__Exercise instructions__.
All lines in the records below that hold "Open" are to be shown.

________________________________________

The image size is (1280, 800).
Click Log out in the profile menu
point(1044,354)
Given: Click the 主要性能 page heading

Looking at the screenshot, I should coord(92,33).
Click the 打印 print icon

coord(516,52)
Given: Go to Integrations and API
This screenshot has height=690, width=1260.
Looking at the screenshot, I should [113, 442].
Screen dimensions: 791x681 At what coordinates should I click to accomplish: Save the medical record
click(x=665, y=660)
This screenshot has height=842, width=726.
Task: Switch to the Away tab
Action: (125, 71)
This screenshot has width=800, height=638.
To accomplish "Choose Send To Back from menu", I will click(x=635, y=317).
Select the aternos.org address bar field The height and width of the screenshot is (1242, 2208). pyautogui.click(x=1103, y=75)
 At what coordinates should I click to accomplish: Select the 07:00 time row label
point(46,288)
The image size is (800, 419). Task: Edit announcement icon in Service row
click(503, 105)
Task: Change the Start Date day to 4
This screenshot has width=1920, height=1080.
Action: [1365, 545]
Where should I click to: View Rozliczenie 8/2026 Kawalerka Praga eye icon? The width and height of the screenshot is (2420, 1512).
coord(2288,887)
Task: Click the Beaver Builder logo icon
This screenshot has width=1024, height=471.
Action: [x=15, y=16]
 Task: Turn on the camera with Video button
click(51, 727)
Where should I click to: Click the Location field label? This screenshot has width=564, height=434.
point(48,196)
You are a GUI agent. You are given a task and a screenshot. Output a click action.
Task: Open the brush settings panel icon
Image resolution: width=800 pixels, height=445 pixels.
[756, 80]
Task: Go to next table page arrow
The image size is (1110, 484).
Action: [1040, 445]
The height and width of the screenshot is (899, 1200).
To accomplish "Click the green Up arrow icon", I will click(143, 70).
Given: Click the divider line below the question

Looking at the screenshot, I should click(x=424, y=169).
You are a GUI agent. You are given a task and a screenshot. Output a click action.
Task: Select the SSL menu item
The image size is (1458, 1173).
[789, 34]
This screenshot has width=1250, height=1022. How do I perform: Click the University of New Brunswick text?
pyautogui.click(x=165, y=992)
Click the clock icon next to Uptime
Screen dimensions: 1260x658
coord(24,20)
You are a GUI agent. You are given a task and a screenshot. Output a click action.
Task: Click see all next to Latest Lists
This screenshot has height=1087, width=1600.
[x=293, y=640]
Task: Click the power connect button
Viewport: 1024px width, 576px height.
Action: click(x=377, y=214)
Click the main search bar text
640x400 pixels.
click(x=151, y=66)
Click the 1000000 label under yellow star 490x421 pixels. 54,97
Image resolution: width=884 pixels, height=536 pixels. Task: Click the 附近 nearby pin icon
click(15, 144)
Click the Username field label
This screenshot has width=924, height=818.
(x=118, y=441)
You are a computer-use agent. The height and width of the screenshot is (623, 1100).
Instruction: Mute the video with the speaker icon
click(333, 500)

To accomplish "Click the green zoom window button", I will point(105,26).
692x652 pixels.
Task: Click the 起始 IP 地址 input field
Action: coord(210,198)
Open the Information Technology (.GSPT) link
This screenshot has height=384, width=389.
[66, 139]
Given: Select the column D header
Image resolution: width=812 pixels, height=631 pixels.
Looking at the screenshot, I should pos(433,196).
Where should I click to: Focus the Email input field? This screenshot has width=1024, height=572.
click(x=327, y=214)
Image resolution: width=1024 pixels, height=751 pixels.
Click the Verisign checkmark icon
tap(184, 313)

________________________________________

__Answer to the exercise__.
Task: Open the brush settings panel icon
Open the Information Technology (.GSPT) link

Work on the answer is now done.